Por hacer:
Selecciona, por favor, cada línea de los registros de abajo que contenga la cadena "http" y cópiala.

· · ·

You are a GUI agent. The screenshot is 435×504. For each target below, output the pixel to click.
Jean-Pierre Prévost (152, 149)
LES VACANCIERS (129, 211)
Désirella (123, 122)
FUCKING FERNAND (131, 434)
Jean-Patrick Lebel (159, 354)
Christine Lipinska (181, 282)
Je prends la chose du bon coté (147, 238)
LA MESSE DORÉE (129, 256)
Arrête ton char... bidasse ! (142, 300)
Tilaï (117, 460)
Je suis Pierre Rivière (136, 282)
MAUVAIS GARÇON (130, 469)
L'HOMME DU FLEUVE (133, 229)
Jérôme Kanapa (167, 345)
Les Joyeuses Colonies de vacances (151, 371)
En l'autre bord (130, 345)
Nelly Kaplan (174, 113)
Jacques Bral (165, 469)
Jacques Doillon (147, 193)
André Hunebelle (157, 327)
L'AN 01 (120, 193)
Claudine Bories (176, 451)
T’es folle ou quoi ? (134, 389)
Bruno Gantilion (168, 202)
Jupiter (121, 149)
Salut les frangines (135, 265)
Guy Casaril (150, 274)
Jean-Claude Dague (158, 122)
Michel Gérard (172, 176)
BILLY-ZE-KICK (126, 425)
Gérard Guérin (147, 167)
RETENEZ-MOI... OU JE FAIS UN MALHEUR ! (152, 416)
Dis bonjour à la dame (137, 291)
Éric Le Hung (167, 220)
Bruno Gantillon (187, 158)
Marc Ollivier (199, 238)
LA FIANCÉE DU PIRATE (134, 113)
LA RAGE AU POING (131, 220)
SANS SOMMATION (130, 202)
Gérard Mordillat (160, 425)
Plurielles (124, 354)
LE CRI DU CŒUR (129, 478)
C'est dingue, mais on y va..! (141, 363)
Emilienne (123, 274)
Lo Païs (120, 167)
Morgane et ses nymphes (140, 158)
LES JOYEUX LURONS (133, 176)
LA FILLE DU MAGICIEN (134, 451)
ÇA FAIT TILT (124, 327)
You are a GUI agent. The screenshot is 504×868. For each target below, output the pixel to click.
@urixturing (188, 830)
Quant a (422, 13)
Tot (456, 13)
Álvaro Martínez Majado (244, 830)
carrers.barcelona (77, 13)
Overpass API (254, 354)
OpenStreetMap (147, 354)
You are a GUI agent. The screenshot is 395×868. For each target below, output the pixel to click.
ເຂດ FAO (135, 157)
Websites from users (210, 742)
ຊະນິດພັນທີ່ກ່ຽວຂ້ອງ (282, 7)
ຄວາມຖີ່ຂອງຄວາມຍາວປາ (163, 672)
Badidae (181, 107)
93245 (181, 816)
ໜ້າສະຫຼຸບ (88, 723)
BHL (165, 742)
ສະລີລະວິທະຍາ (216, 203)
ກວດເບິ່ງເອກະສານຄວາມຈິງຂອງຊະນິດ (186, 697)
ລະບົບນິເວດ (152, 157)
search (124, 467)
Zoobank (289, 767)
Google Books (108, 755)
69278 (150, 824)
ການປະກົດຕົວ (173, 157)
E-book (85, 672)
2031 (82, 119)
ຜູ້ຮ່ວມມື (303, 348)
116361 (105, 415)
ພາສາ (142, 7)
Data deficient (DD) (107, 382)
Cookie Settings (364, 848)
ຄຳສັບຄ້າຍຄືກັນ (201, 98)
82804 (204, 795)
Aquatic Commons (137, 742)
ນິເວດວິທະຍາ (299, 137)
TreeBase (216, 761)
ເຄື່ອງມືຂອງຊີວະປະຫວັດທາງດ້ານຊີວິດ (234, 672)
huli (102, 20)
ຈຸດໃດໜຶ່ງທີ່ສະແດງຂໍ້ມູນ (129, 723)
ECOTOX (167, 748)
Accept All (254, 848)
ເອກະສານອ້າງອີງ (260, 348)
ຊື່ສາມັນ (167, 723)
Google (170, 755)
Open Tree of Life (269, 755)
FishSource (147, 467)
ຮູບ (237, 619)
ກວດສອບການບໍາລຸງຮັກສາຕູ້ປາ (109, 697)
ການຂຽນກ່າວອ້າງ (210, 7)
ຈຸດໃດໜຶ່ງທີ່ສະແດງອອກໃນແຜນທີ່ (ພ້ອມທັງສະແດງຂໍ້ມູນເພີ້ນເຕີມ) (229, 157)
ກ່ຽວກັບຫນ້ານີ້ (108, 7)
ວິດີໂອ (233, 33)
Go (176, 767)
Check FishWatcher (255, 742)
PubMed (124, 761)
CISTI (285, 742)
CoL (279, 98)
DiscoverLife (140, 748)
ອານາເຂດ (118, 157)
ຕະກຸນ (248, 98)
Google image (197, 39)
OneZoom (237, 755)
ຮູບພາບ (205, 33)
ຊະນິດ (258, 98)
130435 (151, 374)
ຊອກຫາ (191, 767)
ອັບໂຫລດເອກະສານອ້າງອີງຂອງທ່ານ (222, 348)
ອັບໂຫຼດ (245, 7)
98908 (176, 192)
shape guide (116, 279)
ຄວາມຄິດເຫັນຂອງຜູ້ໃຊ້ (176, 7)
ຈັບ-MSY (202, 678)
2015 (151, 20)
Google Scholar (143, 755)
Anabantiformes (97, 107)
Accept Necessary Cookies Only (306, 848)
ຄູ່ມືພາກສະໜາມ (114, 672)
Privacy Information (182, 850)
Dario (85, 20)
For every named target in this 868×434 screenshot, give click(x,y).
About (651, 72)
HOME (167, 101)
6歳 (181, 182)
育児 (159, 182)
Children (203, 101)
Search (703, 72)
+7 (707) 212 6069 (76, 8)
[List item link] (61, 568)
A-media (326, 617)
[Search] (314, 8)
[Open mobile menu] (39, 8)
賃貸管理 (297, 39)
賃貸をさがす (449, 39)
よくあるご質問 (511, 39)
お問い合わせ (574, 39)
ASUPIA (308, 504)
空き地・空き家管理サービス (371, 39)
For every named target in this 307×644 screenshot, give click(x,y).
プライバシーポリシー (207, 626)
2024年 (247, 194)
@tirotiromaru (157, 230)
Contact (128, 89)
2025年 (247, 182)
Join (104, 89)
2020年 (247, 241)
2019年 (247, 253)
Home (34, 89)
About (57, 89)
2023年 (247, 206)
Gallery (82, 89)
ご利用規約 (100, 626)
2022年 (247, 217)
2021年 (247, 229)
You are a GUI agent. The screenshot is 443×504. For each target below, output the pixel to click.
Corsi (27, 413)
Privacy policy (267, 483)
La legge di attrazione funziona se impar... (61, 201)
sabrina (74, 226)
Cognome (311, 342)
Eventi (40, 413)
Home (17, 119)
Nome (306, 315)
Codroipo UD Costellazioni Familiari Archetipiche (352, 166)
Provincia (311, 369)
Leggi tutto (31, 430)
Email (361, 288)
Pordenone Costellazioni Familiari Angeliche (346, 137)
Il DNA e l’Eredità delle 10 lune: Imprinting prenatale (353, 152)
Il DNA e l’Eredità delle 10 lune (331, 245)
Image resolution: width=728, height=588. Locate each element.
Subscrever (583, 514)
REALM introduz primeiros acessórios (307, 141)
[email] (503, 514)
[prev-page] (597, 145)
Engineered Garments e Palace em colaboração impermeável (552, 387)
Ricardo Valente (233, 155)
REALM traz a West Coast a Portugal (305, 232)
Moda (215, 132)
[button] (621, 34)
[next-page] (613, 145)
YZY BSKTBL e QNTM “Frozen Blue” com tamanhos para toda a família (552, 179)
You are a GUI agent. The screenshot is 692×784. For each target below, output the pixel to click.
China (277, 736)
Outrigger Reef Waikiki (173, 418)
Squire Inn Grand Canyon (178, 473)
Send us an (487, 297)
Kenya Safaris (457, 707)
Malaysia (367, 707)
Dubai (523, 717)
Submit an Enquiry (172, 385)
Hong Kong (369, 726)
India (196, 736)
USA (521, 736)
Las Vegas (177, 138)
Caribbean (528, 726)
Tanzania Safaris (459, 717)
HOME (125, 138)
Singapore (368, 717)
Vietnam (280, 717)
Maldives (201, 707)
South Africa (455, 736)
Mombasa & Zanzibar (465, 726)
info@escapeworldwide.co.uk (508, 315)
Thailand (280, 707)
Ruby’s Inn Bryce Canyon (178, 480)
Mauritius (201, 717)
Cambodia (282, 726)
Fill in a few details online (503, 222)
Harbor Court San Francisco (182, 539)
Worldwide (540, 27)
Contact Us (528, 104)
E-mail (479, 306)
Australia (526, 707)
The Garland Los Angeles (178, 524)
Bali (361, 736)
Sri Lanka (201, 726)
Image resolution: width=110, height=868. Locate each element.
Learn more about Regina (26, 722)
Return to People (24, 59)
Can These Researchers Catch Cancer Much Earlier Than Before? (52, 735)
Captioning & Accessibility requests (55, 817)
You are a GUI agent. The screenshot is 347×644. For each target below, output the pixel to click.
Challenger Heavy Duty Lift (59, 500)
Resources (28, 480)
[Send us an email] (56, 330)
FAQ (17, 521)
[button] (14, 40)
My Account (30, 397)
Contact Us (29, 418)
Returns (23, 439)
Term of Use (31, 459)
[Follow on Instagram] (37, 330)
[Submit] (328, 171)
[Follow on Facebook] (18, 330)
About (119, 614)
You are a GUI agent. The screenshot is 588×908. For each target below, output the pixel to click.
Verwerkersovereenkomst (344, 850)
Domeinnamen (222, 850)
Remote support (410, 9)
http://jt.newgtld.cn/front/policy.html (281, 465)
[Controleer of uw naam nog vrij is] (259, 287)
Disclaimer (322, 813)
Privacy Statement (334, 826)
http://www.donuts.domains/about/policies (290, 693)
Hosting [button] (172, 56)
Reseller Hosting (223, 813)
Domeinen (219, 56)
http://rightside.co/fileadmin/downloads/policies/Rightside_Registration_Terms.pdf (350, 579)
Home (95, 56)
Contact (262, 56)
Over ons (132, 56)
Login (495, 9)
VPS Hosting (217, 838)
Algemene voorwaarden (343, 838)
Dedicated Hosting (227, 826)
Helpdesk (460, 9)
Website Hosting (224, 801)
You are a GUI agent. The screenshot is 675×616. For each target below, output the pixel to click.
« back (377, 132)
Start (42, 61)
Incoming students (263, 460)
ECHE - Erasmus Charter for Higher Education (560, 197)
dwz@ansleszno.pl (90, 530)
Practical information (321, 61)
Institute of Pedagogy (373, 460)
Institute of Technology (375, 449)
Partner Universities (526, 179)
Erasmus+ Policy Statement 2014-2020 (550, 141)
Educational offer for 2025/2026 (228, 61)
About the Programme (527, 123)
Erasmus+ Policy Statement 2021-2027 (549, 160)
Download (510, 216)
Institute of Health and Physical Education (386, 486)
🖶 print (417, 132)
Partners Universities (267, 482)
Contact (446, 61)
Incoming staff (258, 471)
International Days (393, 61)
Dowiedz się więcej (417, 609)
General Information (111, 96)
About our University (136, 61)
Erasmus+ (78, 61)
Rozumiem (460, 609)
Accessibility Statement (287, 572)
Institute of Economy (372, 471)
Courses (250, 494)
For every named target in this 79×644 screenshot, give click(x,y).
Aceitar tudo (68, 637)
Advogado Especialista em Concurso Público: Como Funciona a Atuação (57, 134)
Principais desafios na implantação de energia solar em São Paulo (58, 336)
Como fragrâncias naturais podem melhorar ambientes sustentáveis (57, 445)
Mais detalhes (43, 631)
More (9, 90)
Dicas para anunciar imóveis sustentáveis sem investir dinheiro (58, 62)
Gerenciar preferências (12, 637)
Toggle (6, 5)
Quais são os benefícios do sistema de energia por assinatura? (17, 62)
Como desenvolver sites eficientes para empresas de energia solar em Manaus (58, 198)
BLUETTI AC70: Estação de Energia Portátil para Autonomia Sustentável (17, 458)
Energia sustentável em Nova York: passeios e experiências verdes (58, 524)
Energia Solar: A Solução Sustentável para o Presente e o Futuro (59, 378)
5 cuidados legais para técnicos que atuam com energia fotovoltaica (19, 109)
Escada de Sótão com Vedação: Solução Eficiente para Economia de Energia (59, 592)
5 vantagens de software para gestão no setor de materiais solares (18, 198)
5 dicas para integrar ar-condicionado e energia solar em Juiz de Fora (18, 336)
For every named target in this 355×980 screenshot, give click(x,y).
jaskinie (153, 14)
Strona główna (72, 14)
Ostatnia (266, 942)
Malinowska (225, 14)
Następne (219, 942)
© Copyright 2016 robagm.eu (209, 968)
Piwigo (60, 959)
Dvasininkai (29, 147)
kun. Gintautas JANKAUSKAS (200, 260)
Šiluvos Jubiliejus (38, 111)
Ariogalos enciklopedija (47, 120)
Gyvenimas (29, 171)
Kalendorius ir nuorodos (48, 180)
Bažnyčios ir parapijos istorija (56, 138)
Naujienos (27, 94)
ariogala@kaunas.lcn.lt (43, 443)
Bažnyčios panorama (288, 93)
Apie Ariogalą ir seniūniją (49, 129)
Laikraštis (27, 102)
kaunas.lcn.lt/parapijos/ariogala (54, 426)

· · ·

Respuesta:
http://jt.newgtld.cn/front/policy.html (281, 465)
http://www.donuts.domains/about/policies (290, 693)
http://rightside.co/fileadmin/downloads/policies/Rightside_Registration_Terms.pdf (350, 579)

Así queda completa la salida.